Example : dataset.variables.add(NcVariable("x", dimensions=["x"], data=my_data))
NameMap()
component of the parent object. But it is more usual to add or set attributes
using .avals rather than .attributes.
Example :
>>> dataset.variables["x"].avals["units"] = "m s-1"
There is also an addall() method, which adds multiple content
objects in one operation.
>>> vars = [NcVariable(name) for name in ("a", "b", "c")]
>>> dataset.variables.addall(vars)
>>> list(dataset.variables)
['x', 'a', 'b', 'c']
Rename#
A component can be renamed with the rename() method. This changes
both the name in the container and the component’s own name – it is not recommended
ever to set component.name directly, as this obviously can become inconsistent.
Example :
>>> dataset.variables.rename("x", "y")
result:
>>> print(dataset.variables.get("x"))
None
>>> print(dataset.variables.get("y"))
<NcVariable(<no-dtype>): y()
y:units = 'm s-1'
>
Warning
Renaming a dimension will not rename references to it (i.e. in variables), which
obviously may cause problems.
The utility function rename_dimension() is provided for this.
See : Rename a dimension.
Copying#
All core objects support a .copy() method. See for instance
ncdata.NcData.copy().
These however do not copy variable data arrays (either real or lazy), but produce new (copied) variables referencing the same arrays. So, for example:
>>> # Construct a simple test dataset
>>> import numpy as np
>>> from ncdata import NcData, NcDimension, NcVariable
>>> ds = NcData(
... dimensions=[NcDimension('x', 12)],
... variables=[NcVariable('vx', ['x'], np.ones(12))]
... )
>>> # Make a copy
>>> ds_copy = ds.copy()
>>> # The new dataset has a new matching variable with a matching data array
>>> # The variables are different ..
>>> ds_copy.variables['vx'] is ds.variables['vx']
False
>>> # ... but the arrays are THE SAME ARRAY
>>> ds_copy.variables['vx'].data is ds.variables['vx'].data
True
>>> # So changing one actually CHANGES THE OTHER ...
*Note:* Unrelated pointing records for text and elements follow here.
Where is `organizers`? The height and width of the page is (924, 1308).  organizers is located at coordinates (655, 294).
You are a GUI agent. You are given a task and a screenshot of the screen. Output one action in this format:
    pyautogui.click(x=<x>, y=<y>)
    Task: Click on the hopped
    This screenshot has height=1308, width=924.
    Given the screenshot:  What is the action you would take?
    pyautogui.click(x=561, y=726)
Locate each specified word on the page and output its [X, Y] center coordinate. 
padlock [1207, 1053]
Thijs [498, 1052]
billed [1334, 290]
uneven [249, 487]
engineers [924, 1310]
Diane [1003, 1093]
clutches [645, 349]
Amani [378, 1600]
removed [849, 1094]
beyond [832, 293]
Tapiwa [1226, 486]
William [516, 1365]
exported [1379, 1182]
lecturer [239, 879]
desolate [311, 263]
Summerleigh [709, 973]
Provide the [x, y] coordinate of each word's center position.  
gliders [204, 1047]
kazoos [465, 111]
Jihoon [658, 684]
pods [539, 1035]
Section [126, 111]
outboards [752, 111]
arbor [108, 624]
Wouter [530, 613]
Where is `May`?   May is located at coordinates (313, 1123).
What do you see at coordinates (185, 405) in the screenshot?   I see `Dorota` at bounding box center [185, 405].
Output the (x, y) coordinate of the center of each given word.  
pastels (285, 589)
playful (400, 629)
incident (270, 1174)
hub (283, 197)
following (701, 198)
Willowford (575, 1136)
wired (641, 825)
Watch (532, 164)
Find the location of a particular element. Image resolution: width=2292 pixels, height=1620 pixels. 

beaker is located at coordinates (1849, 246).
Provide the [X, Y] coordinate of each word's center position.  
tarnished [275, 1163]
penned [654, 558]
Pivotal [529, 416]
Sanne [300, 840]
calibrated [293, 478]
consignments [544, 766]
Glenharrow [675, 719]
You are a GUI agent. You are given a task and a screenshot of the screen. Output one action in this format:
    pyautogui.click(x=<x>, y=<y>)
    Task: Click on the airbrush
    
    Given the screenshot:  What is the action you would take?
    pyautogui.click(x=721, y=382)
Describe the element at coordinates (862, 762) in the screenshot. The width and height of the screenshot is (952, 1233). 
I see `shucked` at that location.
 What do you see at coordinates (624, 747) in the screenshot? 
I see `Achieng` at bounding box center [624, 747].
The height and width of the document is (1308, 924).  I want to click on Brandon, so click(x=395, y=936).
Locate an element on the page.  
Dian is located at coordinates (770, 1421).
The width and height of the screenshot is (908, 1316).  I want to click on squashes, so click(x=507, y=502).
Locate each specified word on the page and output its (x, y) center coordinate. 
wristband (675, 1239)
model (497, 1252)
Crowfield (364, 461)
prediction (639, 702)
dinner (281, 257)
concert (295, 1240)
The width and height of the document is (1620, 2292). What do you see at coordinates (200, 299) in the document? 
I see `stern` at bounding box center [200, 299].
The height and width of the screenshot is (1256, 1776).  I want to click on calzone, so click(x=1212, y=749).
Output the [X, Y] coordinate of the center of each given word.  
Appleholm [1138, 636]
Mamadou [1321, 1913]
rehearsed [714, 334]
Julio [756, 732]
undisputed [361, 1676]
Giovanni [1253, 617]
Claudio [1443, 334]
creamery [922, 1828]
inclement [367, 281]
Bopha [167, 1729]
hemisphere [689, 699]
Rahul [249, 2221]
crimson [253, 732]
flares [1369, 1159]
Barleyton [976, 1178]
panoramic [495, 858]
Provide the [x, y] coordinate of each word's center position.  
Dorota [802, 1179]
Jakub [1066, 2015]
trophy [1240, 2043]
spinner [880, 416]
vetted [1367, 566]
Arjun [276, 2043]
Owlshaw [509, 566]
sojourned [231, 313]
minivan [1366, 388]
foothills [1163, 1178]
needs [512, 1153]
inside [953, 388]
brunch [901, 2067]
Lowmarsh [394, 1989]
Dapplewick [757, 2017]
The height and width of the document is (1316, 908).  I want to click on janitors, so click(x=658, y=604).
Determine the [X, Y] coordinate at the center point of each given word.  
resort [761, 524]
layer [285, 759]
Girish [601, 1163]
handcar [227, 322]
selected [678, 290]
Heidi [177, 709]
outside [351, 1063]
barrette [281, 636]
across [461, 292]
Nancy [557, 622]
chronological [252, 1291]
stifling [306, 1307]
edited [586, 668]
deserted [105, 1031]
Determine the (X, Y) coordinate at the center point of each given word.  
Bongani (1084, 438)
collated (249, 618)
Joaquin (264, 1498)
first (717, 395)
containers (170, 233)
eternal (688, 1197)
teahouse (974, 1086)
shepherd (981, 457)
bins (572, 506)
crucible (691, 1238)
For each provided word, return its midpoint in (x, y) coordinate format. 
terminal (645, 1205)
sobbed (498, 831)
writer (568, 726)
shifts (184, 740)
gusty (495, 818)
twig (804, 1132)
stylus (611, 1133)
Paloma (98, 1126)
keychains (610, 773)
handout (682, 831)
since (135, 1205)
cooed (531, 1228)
>>> ds.variables['vx'].data[6:] = 777
>>> ds_copy.variables['vx'].data
array([ 1., 1., 1., 1., 1., 1., 777., 777., 777., 777., 777.,
777.])
If needed you can of course replace variable data with copies yourself, since you can
freely assign to .data.
For real data, this is just var.data = var.data.copy().
There is also a utility function ncdata.utils.ncdata_copy() : This is
effectively the same thing as the NcData object copy() method.
Equality Testing#
We implement equality operations == / != for all the core data objects.
>>> vA = dataset.variables["a"]
>>> vB = dataset.variables["b"]
>>> vA == vB
False
>>> dataset == dataset.copy()
True
Warning
Equality testing for NcData and NcVariable actually
calls the ncdata.utils.dataset_differences() and
ncdata.utils.variable_differences() utilities.
This can be very costly if it needs to compare large data arrays.
If you need to avoid comparing large (and possibly lazy) arrays then you can use the
ncdata.utils.dataset_differences() and
ncdata.utils.variable_differences() utility functions directly instead.
These provide a check_var_data=False option, to ignore differences in data content.
Object Creation#
The constructors should allow reasonably readable inline creation of data. See here : Core Object Constructors
Ncdata is deliberately not very fussy about ‘correctness’, since it is not tied to an actual dataset which must “make sense”. see : Correctness and Consistency .
Hence, there is no great need to install things in the ‘right’ order (e.g. dimensions before variables which need them). You can create objects in one go, like this :
>>> data1 = NcData(
... dimensions=[
... NcDimension("y", 2),
... NcDimension("x", 3),
... ],
... variables=[
... NcVariable("y", dimensions=["y"], data=[0, 1]),
... NcVariable("x", dimensions=["x"], data=[0, 1, 2]),
... NcVariable("dd", dimensions=["y", "x"], data=[[0, 1, 2], [3, 4, 5]])
... ]
... )
>>> data1
<ncdata._core.NcData object at ...>
or iteratively, like this :
>>> data2 = NcData()
>>> dims = [("y", 2), ("x", 3)]
>>> data2.variables.addall([
... NcVariable(name, dimensions=[name], data=np.arange(length))
... for name, length in dims
... ])
>>> data2.variables.add(
... NcVariable("dd", dimensions=["y", "x"],
... data=np.arange(6).reshape(2,3))
... )
>>> data2.dimensions.addall([NcDimension(name, length) for name, length in dims])
>>> data2
<ncdata._core.NcData object at ...>
Note : here, the variables were created before the dimensions. The result is the same:
>>> data1 == data2
True